Employment Law Update - Annual Leave Changes from August 2016
June 2016 | News | Peter Wilson
Most employees in Australia are covered by the Fair Work Act (FWA) provisions which regulates annual leave for Award and non-Award employees.
The Fair Work Commission (FWC) is currently reviewing all of its modern Awards. As part of this review, the FWC recently decided that the rules for managing annual leave will change for all Award covered employees.
The changes to Award annual leave rules are in four areas, as set out below. Some of these changes will commence from August 2016.
1. Taking Excess Annual Leave
Employers do not have a statutory right to direct Award-covered employees to take excess annual leave. The FWA states that the time when annual leave is to be taken may be agreed by employer and employee, and an employer must not unreasonably refuse an employee’s request to take leave.
However, some modern Awards (e.g. The Clerks Award) currently allow employers to direct employees to take leave when operations close down (such as a Christmas closedown) or where an employee has more than eight (8) weeks annual leave accrued.
These Award clauses will change to a new format and most awards will give employers a new right to direct employees to take excess annual leave.
The new Award rules for employers that want to direct employees to take excess annual leave (directed leave) are:
- Where an employee has more than two (2) years’ annual leave accrued the employer must first meet with the employee to attempt to agree on ways to reduce the excess accrual
- If agreement cannot be reached the employer can give the employee a written direction
- The employee must have at least six (6) weeks annual leave left after the taking of the directed leave
- Directed leave must be of at least one (1) week in duration
- The employee is not required to take directed leave within eight (8) weeks from the date of the direction, but must take it within 12 months.
- The direction cannot be inconsistent with leave arrangements already in place (e.g. agreed leave periods or a policy/contract regulating taking of leave)
The FWC rejected a claim to extend to all awards the ability for an employer to direct employees to take annual leave when their operations closedown. Therefore annual leave closedown provisions will continue in some Awards and not be part of other Awards, as is currently the case.
Non-Award employees remain covered by section 94 of the FWA. This states that an employer can require an award/agreement-free employee to take a period of paid annual leave, but only if the requirement is reasonable. Also an employer and employee can agree on when and how much annual leave may be taken. Therefore employment contracts for Award-free employees can set out rules for taking annual leave, including taking excess annual leave.

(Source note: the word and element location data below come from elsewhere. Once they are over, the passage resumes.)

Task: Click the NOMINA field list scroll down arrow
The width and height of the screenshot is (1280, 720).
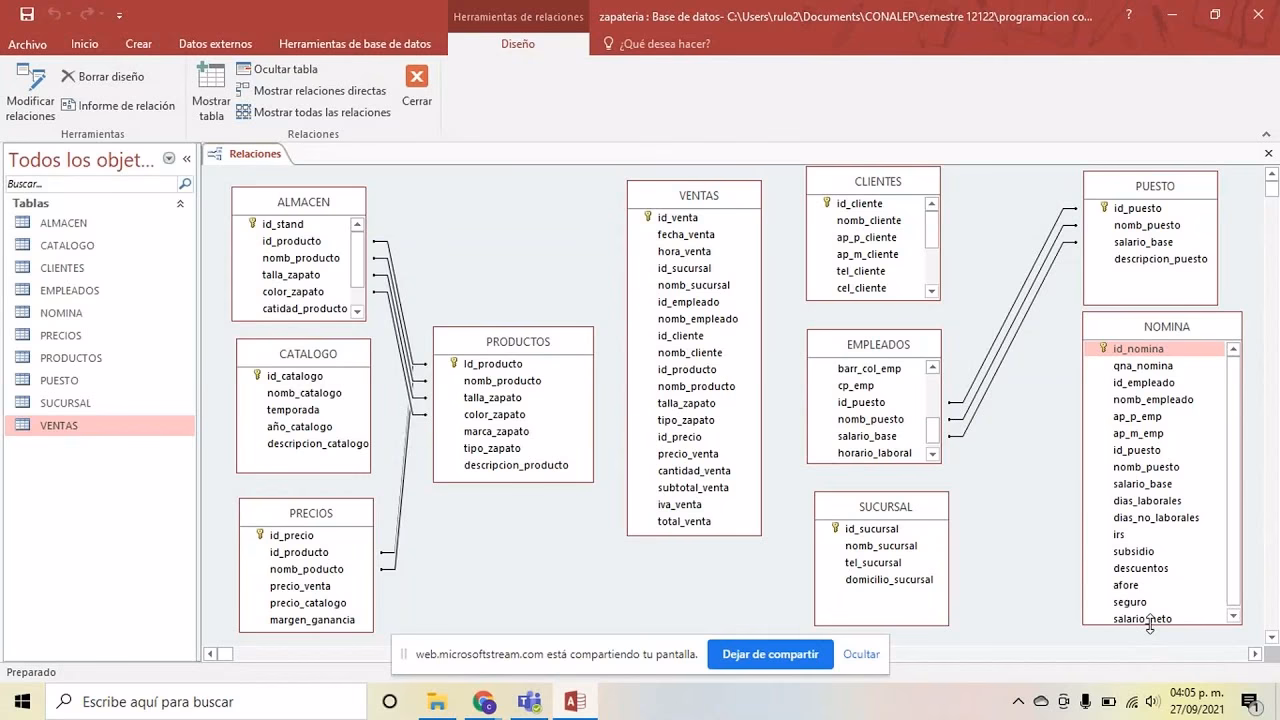Action: click(x=1233, y=616)
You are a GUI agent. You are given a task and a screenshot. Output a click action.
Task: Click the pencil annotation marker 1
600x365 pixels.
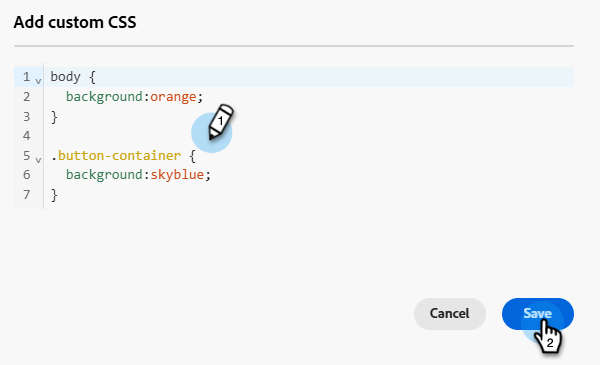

As most employers have a mix of Award (e.g. clerks, secretaries) and non-Award employees, employers should consider whether they want (or need) to change their annual leave policies and employment contracts. Employers may also want to consider whether it is desirable and possible to move all staff onto similar annual leave rules
2. Cashing out Annual Leave
Some Awards currently allow the cashing out of excess annual leave. From August 2016 there is a new model clause applying this to most modern Awards. This will include a template agreement that employers can elect to use.
An agreement to cash out annual leave for Award covered employees will be subject to the following conditions:
- The agreement must be in writing signed by employee and employer, and retained as an employment record
- The written agreement must specify the amount of leave to be cashed out, the payment to be made, and the date on which the payment will be made
- The employee must retain four weeks accrued annual leave after the agreed leave has been cashed out.
- No more than two weeks annual leave may be cashed out in any 12 month period.
- The employer must keep a copy of the agreement as an employee record.
Non-Award employees remain regulated by section 94 of the FWA. This requires an agreement to cash out annual leave be in writing, and the employee must retain four weeks accrued leave immediately after the cashing out.
As most employers engage a mix of Award and non-Award employees, employers could use the Award change as a catalyst to review their annual leave policy. We note that the two week maximum payout restriction does not apply to non-Award employees.
3. Taking Annual Leave in advance
Some Awards currently allow annual leave to be granted in advance of it being accrued and regulate how any negative leave entitlements are to be dealt with on cessation of employment. A clause enabling agreement on the taking of annual leave in advance is now going to be a standard clause in modern Awards and will include a template agreement that employers can elect to use. Also employers will now be able to lawfully deduct any remaining “advance” from termination payments.
Non-Award employees remain covered by section 94 (6) of the FWA and can agree with their employer on how annual leave is taken. Therefore the terms of employment contracts can regulate this.
Employers may want to review their annual leave policies and employment contracts to comply with the new rules and so that, where possible, all staff are covered by similar annual leave rules.
4. Payment of annual leave and EFT
Some Awards currently require annual leave to be paid in full before leave commences. In future some of these Awards will allow payment of annual leave in line with the employer’s normal pay cycle.
Affected employers may want to review their current annual leave policy and payroll practices to reduce complexity and pay annual leave in line with their normal pay cycles.